There is little doubt that countries like Saudi Arabia and Venezuela, both major US petroleum suppliers, are observing recent developments with great interest. They, along with Nigeria, Russia, Colombia and a host of other oil-producing countries have grown increasingly wary of – and hostile to – the US and its allies since the launching of the ‘global war on terror’ in late 2001.

"The pursuit of freedom, as defined in an age of consumerism, has induced a condition of dependence on imported goods, on imported oil, and on credit," ex-Army Colonel and conservative historian Andrew Bacevich told Bill Moyers in a recent interview.

"The chief desire of the American people … is that nothing should disrupt their access to these goods, that oil and that credit. The chief aim of the US government is to satisfy that desire, which it does in part through the distribution of largesse here at home, and in part through the pursuit of imperial ambitions abroad."

Of course, the current administration is in no position to ‘distribute largesse’ here or anywhere else, and it remains to be seen whether facts on the ground will temper its imperial ambitions.

You Get What You Pay For: The High Cost of No Energy Policy

Whether Americans fully grasp it yet or not, cheap gas is the least of their worries. Included in the Bush administrations’ legacy to the next president are an open-ended ‘global war on terror;’ a food and water supply that is neither secure nor sustainable; an economy in shambles; a disintegrating infrastructure – from the electrical transmission grid to national highways; institutions in freefall – including healthcare, the banking industry, the military and the US Constitution; and no coherent energy policy with which to tackle the threat of accelerated climate change or, for that matter, any other kind of disaster.

Its military having been squandered and its coffers laid bare by gross excess and a cynically-conceived war on terror, the US must now face a moment of reckoning, the likes of which it has never experienced.

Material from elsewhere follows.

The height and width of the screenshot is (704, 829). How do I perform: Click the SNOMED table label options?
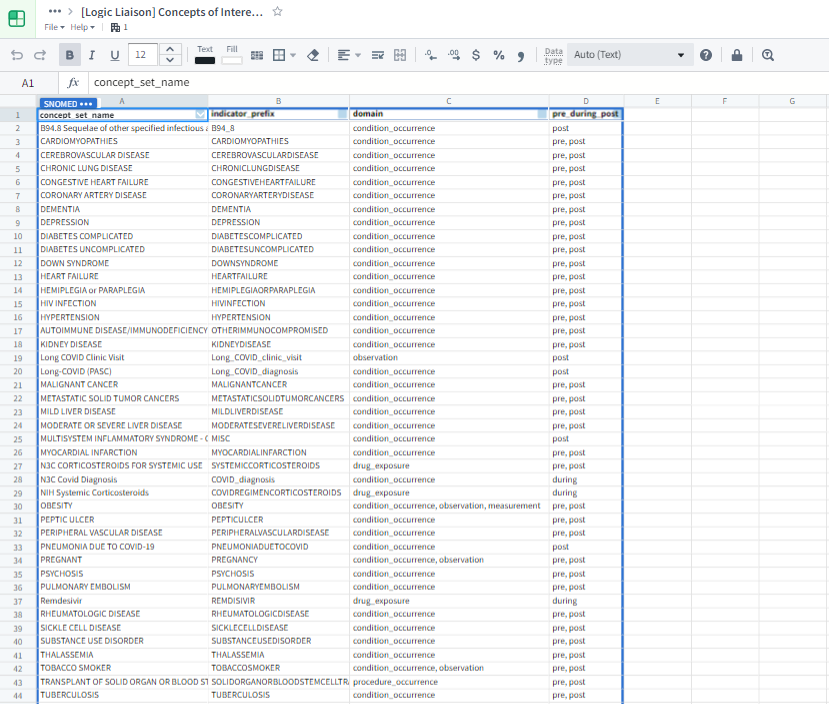(x=68, y=103)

Within a few short months, a new president will assume the responsibility of trying to piece together the ruins left behind by one of the most corrupt and destructive administrations in US history. If that new president is serious about change of the kind anyone can believe in, he will seize the moment to tell Americans the truth about the cost of energy dependence, drilling in environmentally sensitive areas and over-consumption. He will make it the first order of business to put forward an energy plan that favors and offers incentives to de-centralized ‘energy farms’ and he will promote policies that encourage individuals, small businesses and/or communities to produce their own food and renewable energy. While he is at it, he should get rid of subsidies to Big Energy and Big Agriculture and hold the fossil fuel, nuclear and ethanol industries accountable for the damage they do.